### PROBLEM REQUIREMENTS
Render the lines below, starting at the one containing "Where should I" and ending at the last line, as a Markdown table with the columns Row and Line. Skip blank lines and leave the pictures out.
======
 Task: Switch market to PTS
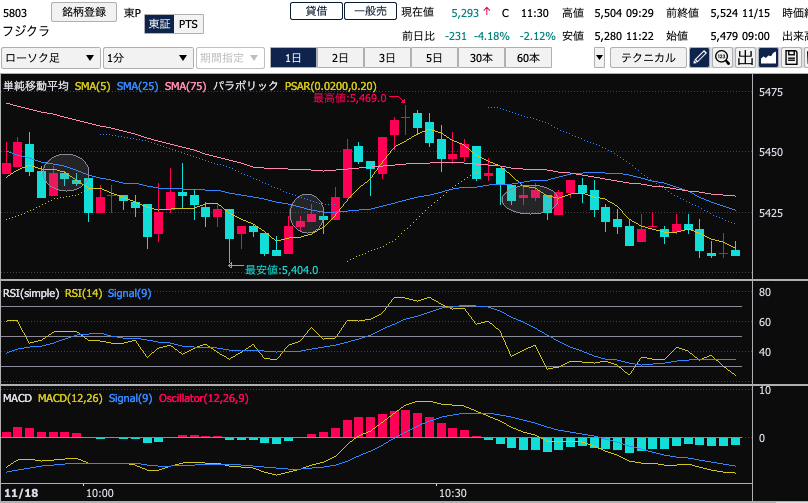pyautogui.click(x=188, y=25)
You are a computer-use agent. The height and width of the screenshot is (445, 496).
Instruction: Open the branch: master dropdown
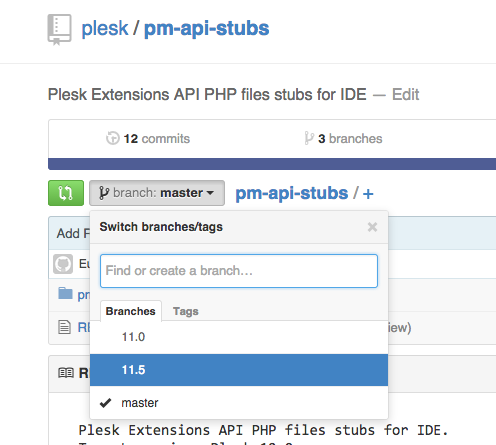(x=157, y=193)
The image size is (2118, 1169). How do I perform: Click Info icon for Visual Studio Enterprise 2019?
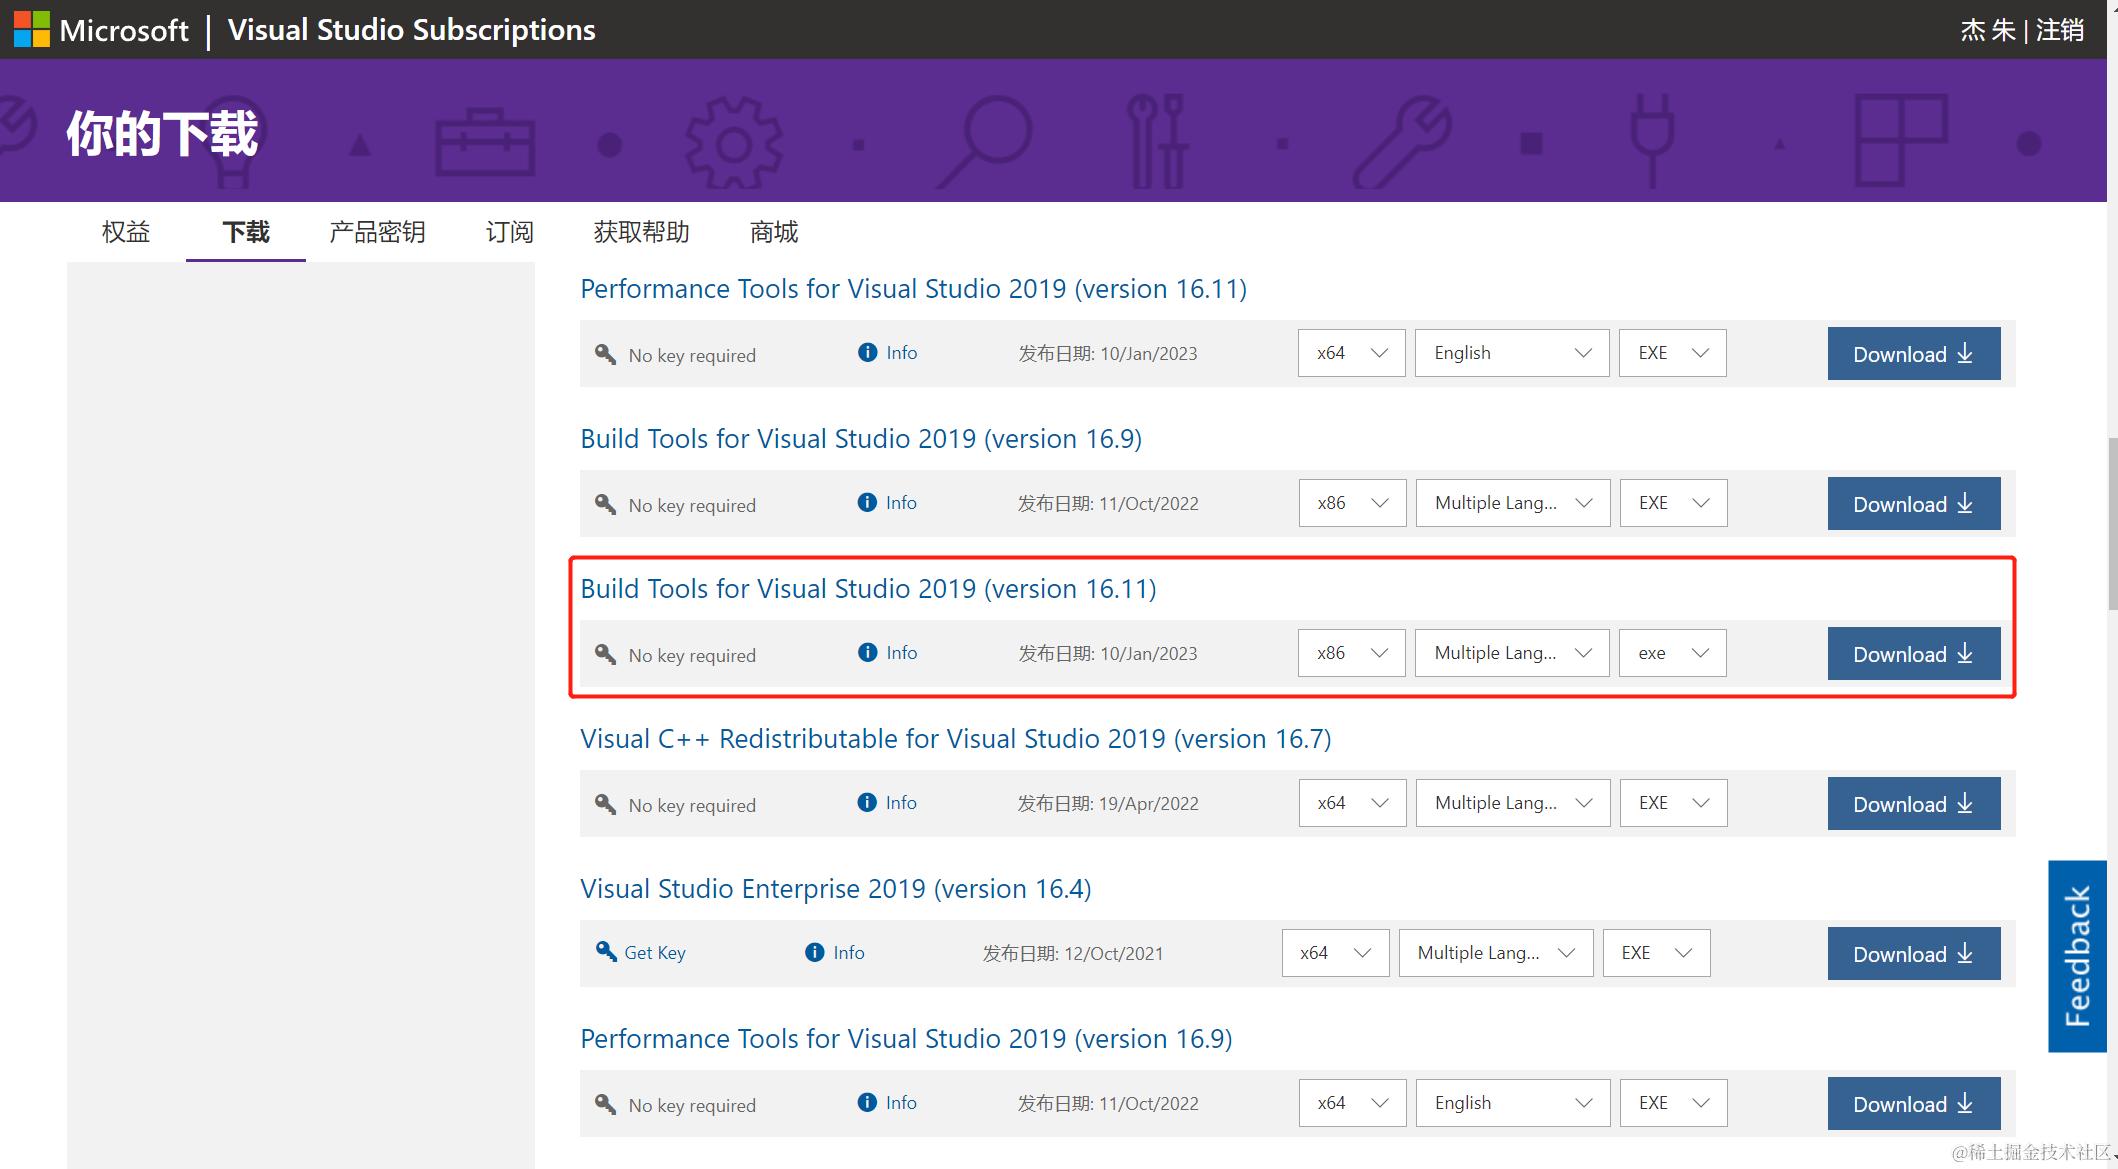(x=815, y=952)
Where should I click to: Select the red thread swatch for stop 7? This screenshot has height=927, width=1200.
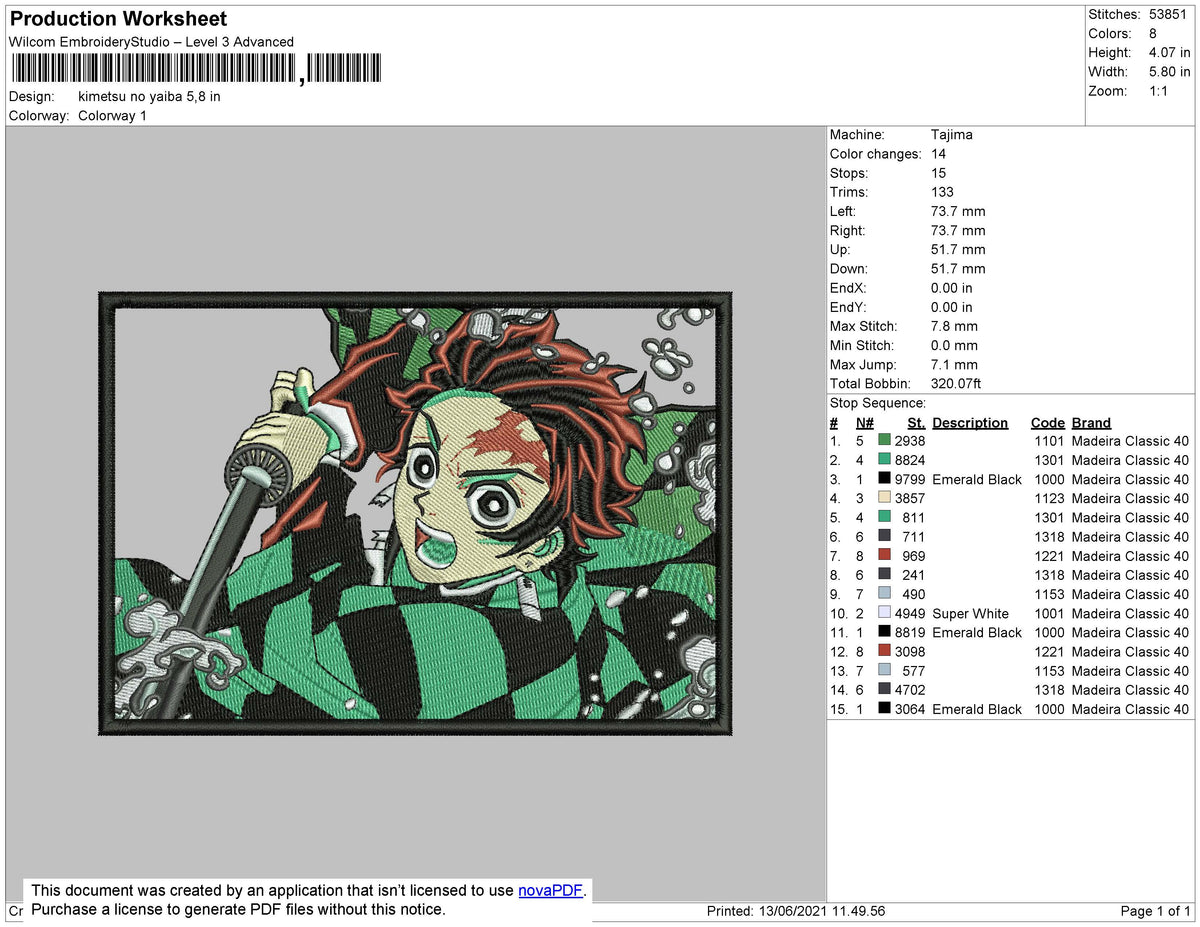(x=886, y=556)
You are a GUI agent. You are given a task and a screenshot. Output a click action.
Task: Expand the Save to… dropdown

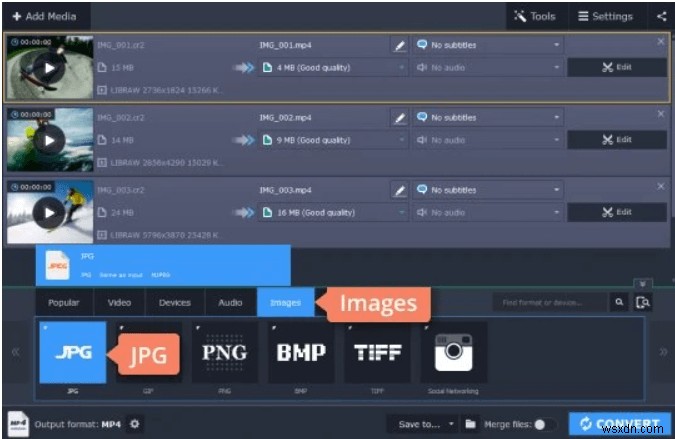click(x=425, y=424)
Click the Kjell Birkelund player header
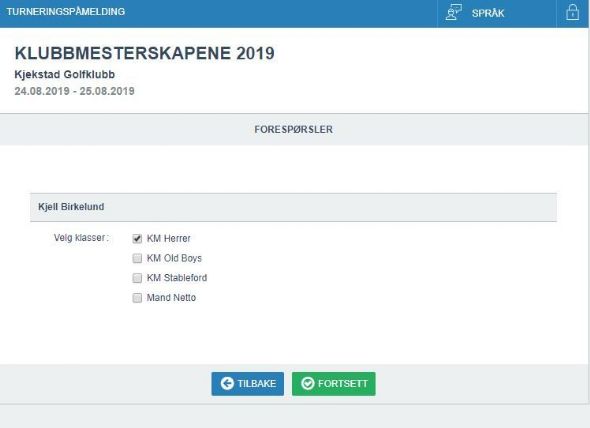Viewport: 590px width, 428px height. (x=293, y=207)
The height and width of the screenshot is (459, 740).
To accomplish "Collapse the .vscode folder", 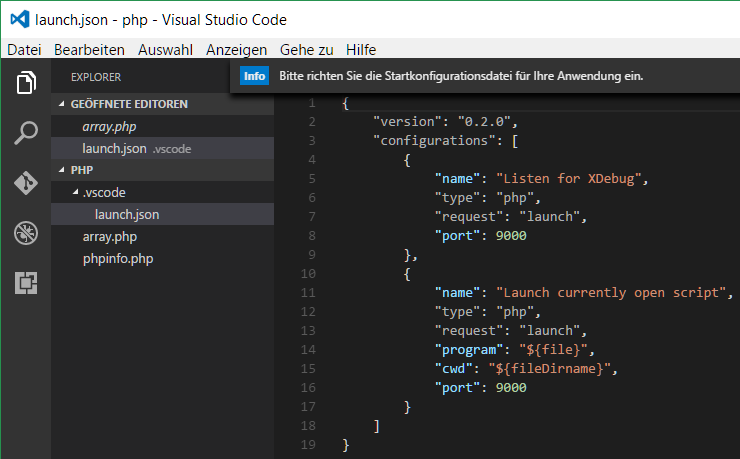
======
### WORKED SOLUTION
| Row | Line |
|---|---|
| 1 | Where should I click to: Select the red thread swatch for stop 7? This screenshot has height=927, width=1200. |
| 2 | (x=886, y=556) |
| 3 | You are a GUI agent. You are given a task and a screenshot. Output a click action. |
| 4 | Task: Expand the Save to… dropdown |
| 5 | click(x=425, y=424) |
| 6 | Click the Kjell Birkelund player header |
| 7 | Viewport: 590px width, 428px height. (x=293, y=207) |
| 8 | The height and width of the screenshot is (459, 740). |
| 9 | To accomplish "Collapse the .vscode folder",  |